Castle tries to manipulate Kable into killing his own daughter, but he resists, allowing Simon to control him and attack Castle. He and Simon wrestle for control, but Kable tells Castle to imagine his knife stabbing him. Castle unconsciously does so, allowing Kable to kill him and removing his control over everyone. With Castle dead, Kable convinces his technicians to deactivate the Nanex, freeing all the "characters" in Society and Slayers.

==Cast==

Joseph D. Reitman and John de Lancie appear as senior members of Castle’s company. Lloyd Kaufman appears as Genericon. James Roday Rodriguez and Maggie Lawson cameo as news anchors. Michael Weston appears as one of Smith's producers. Sam Witwer appears as a social worker.

==Production==

===Development===
In May 2007, Lakeshore Entertainment re-teamed with Mark Neveldine and Brian Taylor, the creators of Crank (2006), to produce a "high-concept futuristic thriller" called Game. Neveldine and Taylor wrote the script for Game and were slated to direct the film, while actor Gerard Butler was cast into the lead role.

===Filming===
Principal photography took place in Albuquerque, New Mexico for a 53-day shoot. Filming was at the Albuquerque Studios and on location around Albuquerque. Multistory sets were built on parking lots in downtown Albuquerque to depict buildings that were blown up in the film, and other sets were built on the back lots near the studios. The crew used special hand-held Red One digital cameras, which allowed the special effects team to begin work, normally done in post-production, after each day's shooting.

===Title===
In March 2009, the film's working title was changed from Game to Citizen Game. In May 2009, another name change was announced, the new name being Gamer.

==Release==
The film was released in Indonesia as Slayers in 2010.

==Reception==

===Box office===
Gamer had an opening day gross of $3.3 million and ranked fourth at the box office. In total, the film earned $9.2 million in its opening weekend. Overall, the film grossed $21.5 million in the United States and Canada, and $20.7 million in other territories for worldwide cumulative of $42 million, against its $50 million budget.

===Critical reception===
 Metacritic, which uses a weighted average, assigned the film a score of 27 out of 100, based on 13 critics, indicating "generally unfavorable" reviews. Audiences surveyed by CinemaScore gave the film a grade "C" on scale of A to F.

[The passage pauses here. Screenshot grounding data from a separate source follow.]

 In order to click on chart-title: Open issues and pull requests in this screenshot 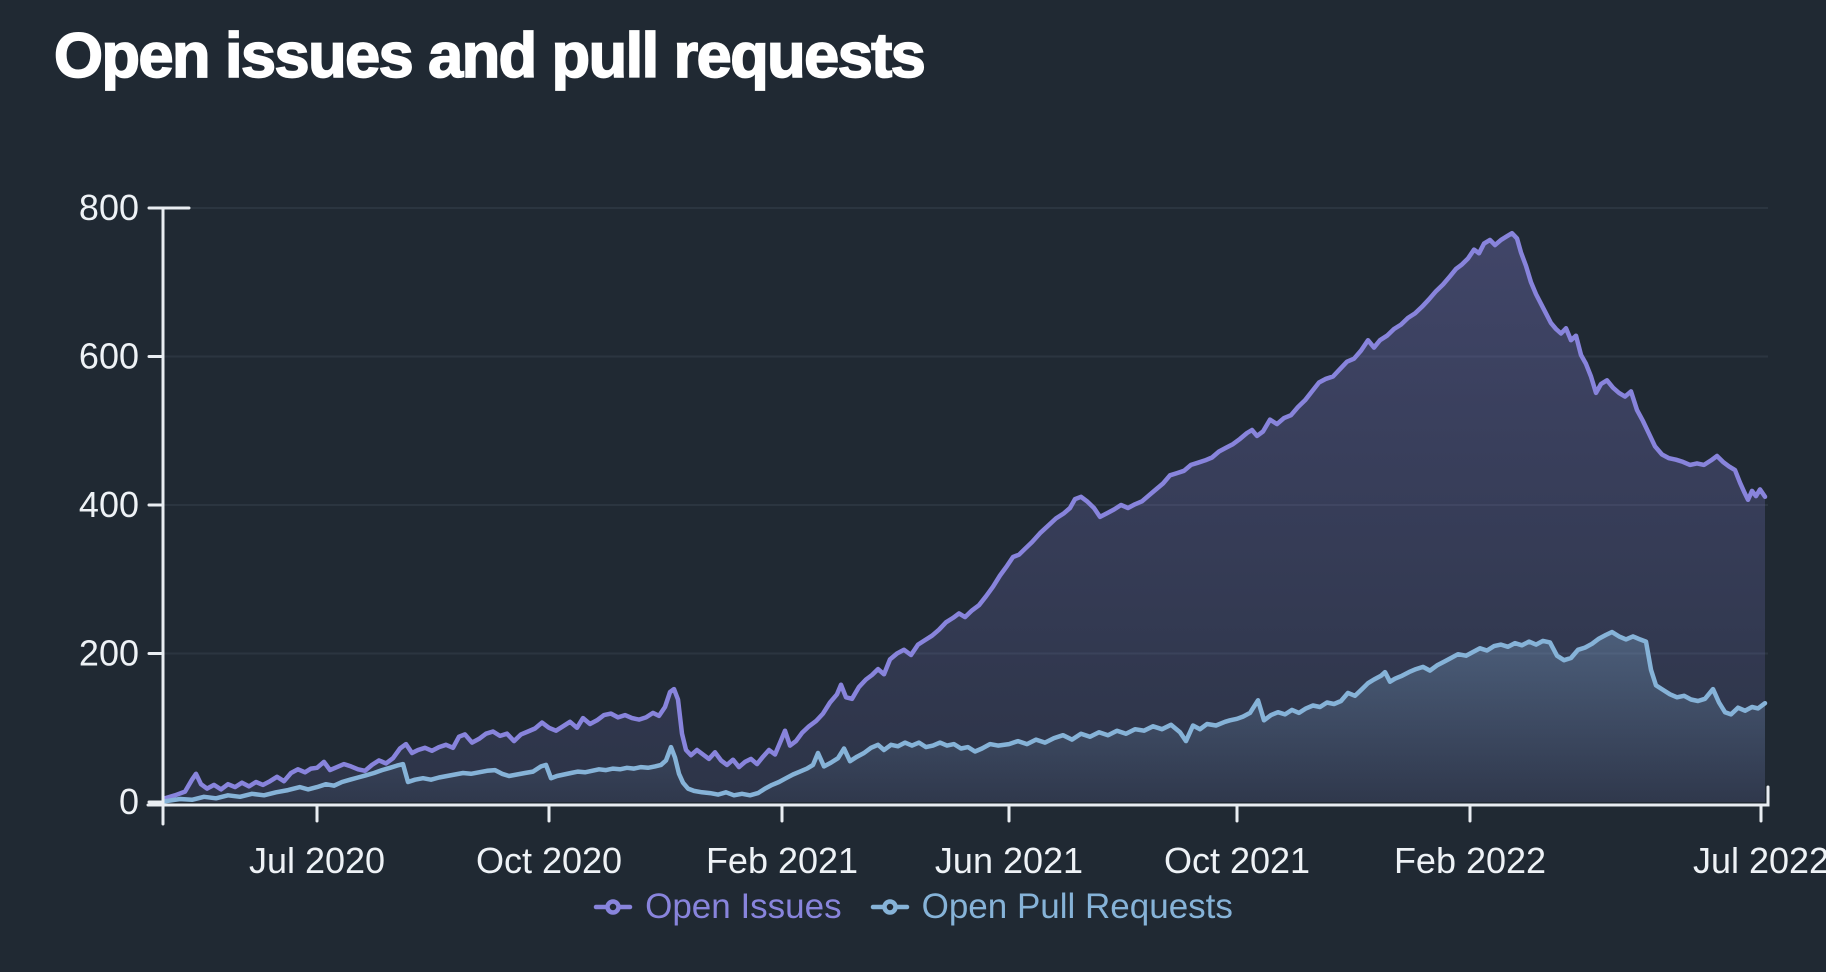, I will do `click(490, 56)`.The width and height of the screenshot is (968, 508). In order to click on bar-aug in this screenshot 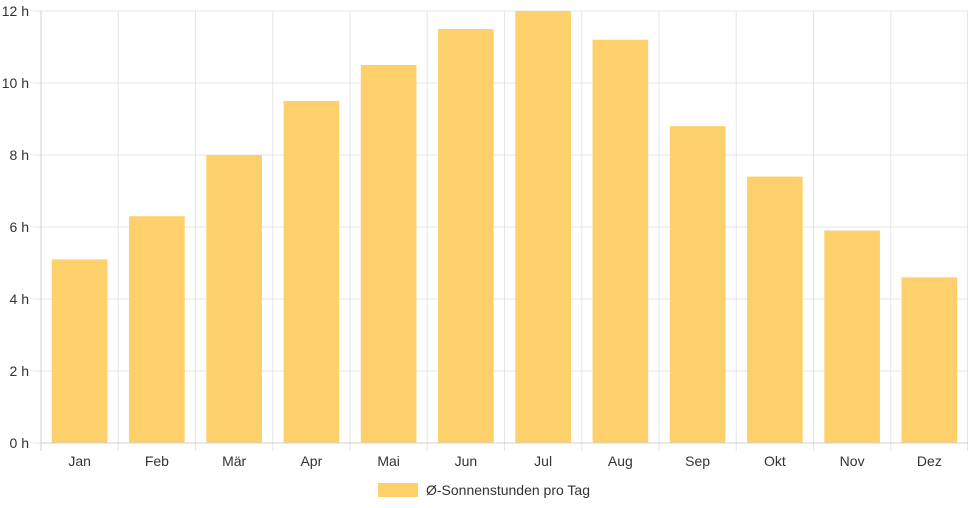, I will do `click(620, 242)`.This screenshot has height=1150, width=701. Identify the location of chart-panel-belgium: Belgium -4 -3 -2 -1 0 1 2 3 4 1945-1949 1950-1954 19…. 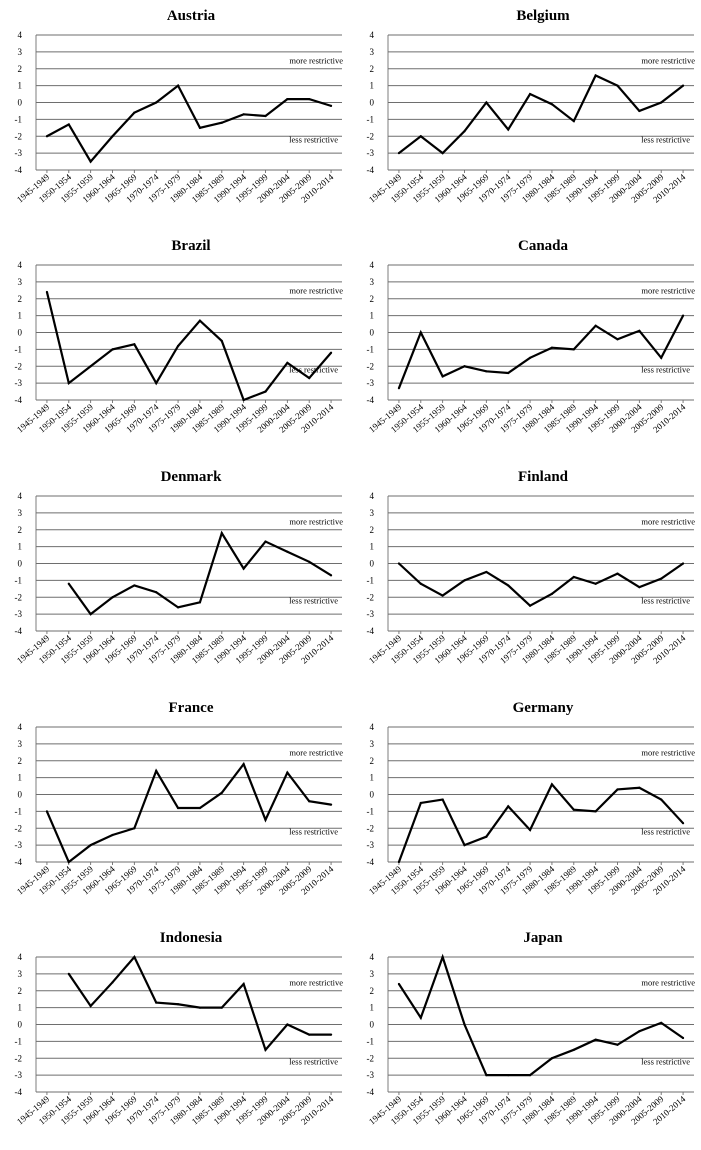
(528, 115).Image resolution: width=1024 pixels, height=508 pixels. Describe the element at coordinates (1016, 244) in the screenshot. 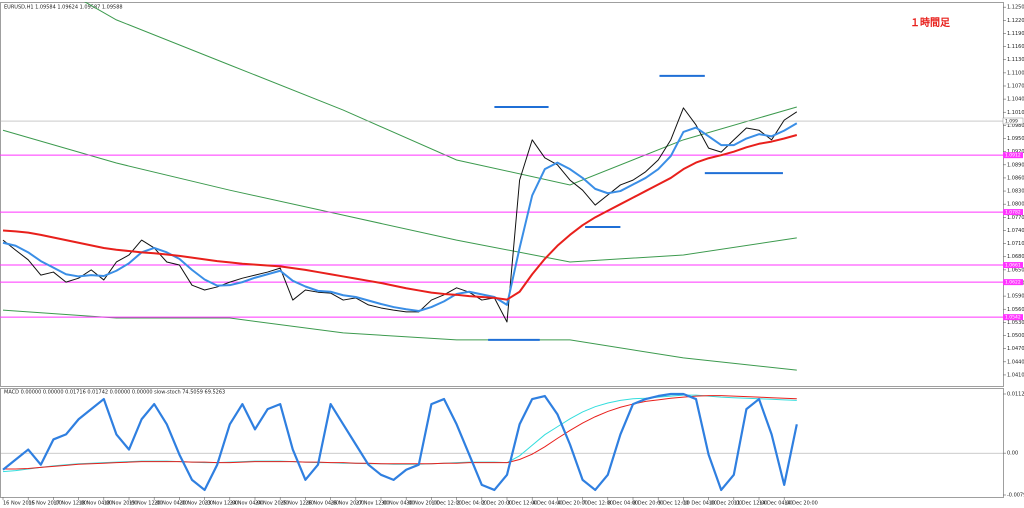

I see `y-tick-label: 1.07100` at that location.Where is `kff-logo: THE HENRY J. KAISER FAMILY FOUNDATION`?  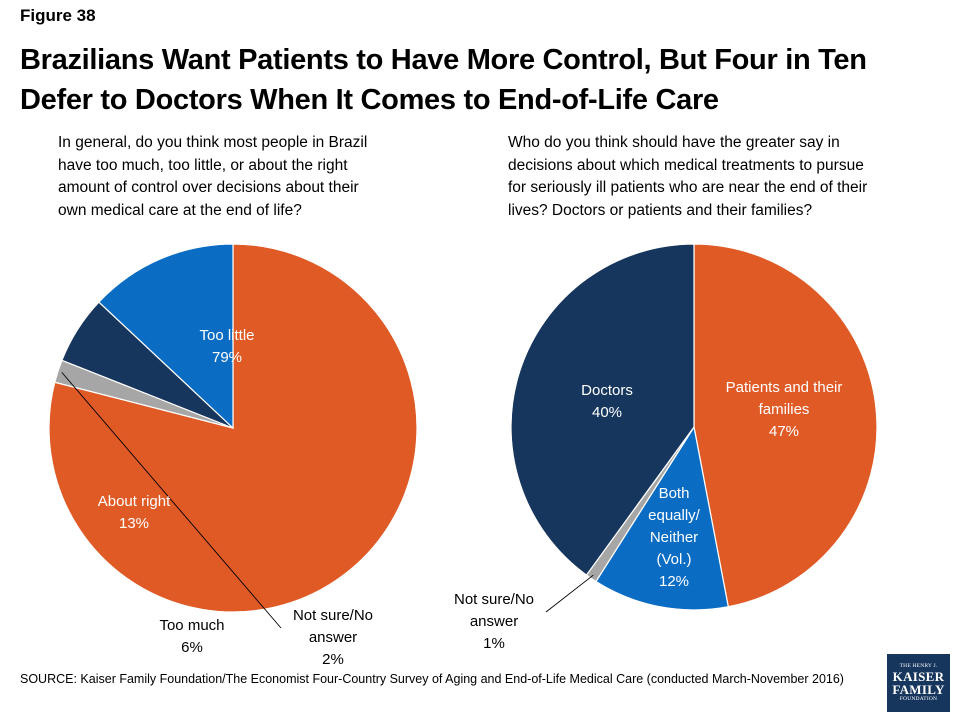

Critic Joe Neumaier of The New York Daily News called it a "Xerox of a Xerox" and cited a number of films it supposedly takes elements from, including The Matrix and Rollerball. RVA Magazine wrote that Gamers plot was overly similar to The Condemned and commented that Gamer "hates its primary audience" and "tries to criticize the commercialization of violence, even though it itself is commercialized violence".

Cultural critic Steven Shaviro authored a 10,000 word defense and analysis of the film that he posted online, and eventually re-worked into the penultimate chapter of his book, Post-Cinematic Affect (Zer0 Books, 2010).